Rede im Wiener Gemeinderat, am 24.9.25
Sehr geehrte Damen und Herren, Liebe Vorsitzende, liebe Zusehende im Saal und im Livestream
Es ist schon viel zur Kinder und Jugendstrategie gesagt worden, wir – ALS GRÜNE – werden partizipative Projekte und politische Bildung immer unterstützen.
Aber: wir Grüne sehen es auch als unsere Pflicht, auf blinde Flecken in der neuen Wiener Kinder- und Jugendstrategie hinzuweisen. Denn diese Strategie kann nur zukunftsweisend und ehrlich sein, wenn sie auch jene mitdenkt, die tagtäglich massive Belastungen und Gefährdungen erleben – und hier versagt die Stadt Wien besonders auffällig.
Was in der aktuellen Strategie völlig fehlt, sind dringend nötige Verbesserungen bei der Kinder- und Jugendhilfe:
Die katastrophalen Zustände in den Krisenzentren sind offenkundig:
Überbelegung ist Alltag, Kinder schlafen mitunter auf Matratzen am Boden oder werden in eine völlig überfordernde Gruppensituation untergebracht.
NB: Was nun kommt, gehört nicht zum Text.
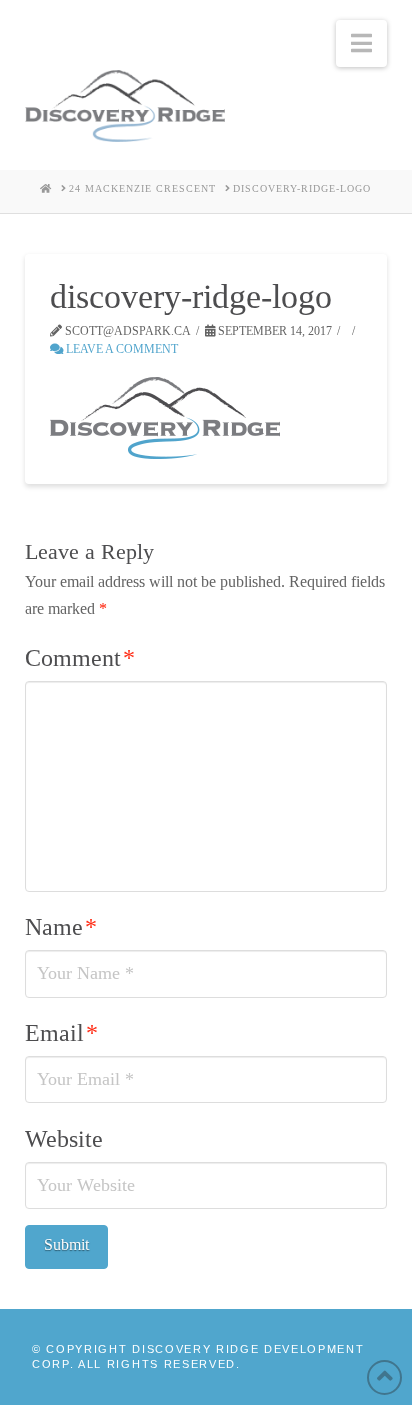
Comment (80, 658)
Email (61, 1033)
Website (64, 1139)
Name (61, 927)
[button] (361, 43)
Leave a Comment (120, 349)
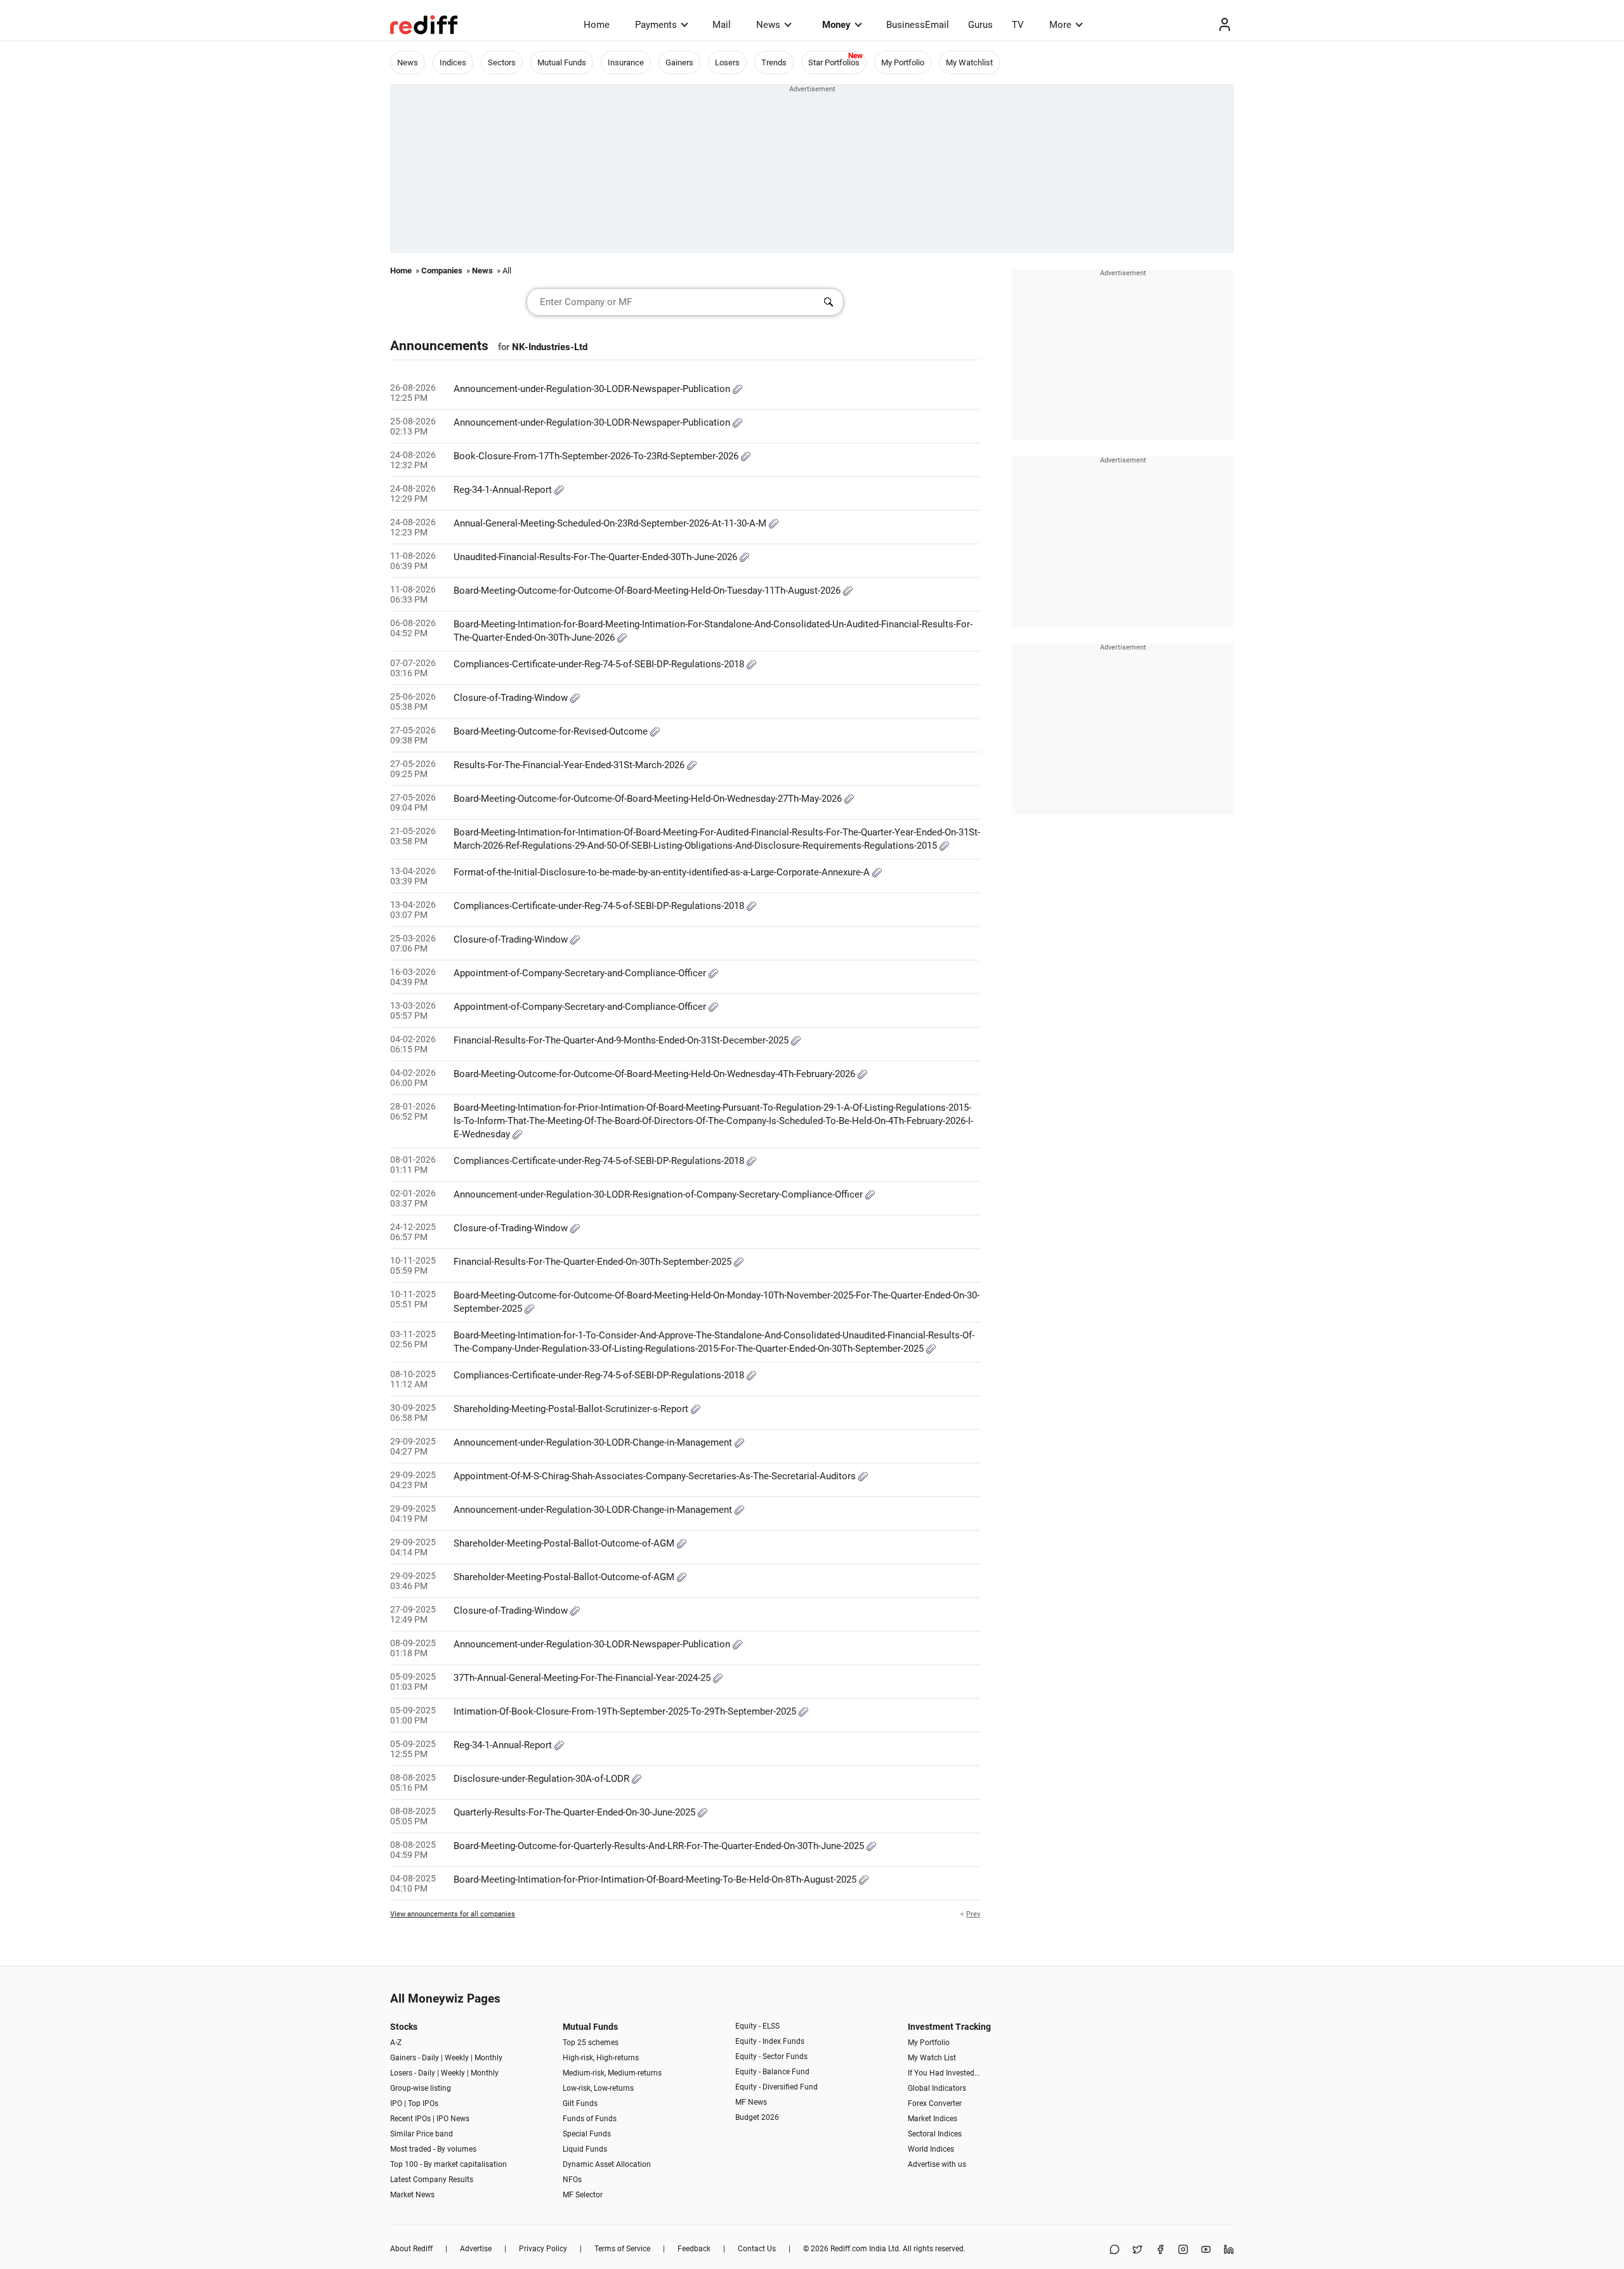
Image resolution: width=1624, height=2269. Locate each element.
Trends (774, 62)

Hochtraumatisierte Kinder landen Tür an Tür mit Jugendlichen, die aus Wohngemeinschaften rückgestellt wurden.
Warum kommen sie zurück in die Krisezentren?
Weil die Kids in der MA11 WG die Gruppe gesprengt haben, zum Beispiel.
Weil sie nicht ausreichend individuell betreut werden konnten.
Solche Kinder und Jugendliche bräuchten eine eins zu eins Betreuung mit spezifisch ausgebildeten SozialarbeiterInnen evt auch therapeutische Unterstützung – stattdessen bekommen sie eine neue Gruppe mit großteils traumatisierten Kindern, die einander nicht kennen.
Die Stadt Wien reagiert immer erst, wenn ein Skandal die Titelseiten erreicht – wie etwa jetzt bei der Häufung von Straftaten bei unter 14 Jährigen,
prompt wird die neue Orientierungshilfe entwickelt und umgestetzt.
Eine an sich sinnvolle Maßnahme! Wir wollten sowas schon lange. Aber aktuell ist sie nur auf ein einziges Jahr budgetiert und es können nur 14 -20 Jugendliche betreut werden – Der Bedarf, dass wissen alle ExpertInnen, ist weitaus größer! – so wird auch hier nur Symptombekämpfung betrieben statt nachhaltiger Veränderung.
Oder der Umgang mit Careleavern, mit Jugendlichen also, die mit 18 Jahren aus den WGs der MA11 entlassen werden, auch das ist ein weiteres Tabu.
In der alte Kinder und Jugendstrategie steht bei Punkt 147 „für einen besseren Übergang in die Selbstständigkeit, die Betreuung von Jugendlichen, die nicht in der Familie aufwachsen konnten, auch nach Vollendung des 18. Lebensjahrs“ tatsächlich ERLEDIGT –
Liebe Kolleginnen und Kollegen, was genau ist hier erledieg?
Tatsächlich landen viele dieser jungen Menschen nach ihrer Zeit in städtischer Betreuung buchstäblich auf der Straße. Fragen sie mal nach im Neunerhaus oder ähnlichen Einrichtungen – wo die jungen Erwachsenen herkommen, bevor sie dort aufschlagen!
Nicht zuletzt weil die Warteliste für Erstwohnungen solange ist, dass die 18 jährigen aus MA11 WGs ca 1 Jahr auf eine neue Wohnmöglichkeit warten müssen!! Was sollen sie in dieser Zeit machen???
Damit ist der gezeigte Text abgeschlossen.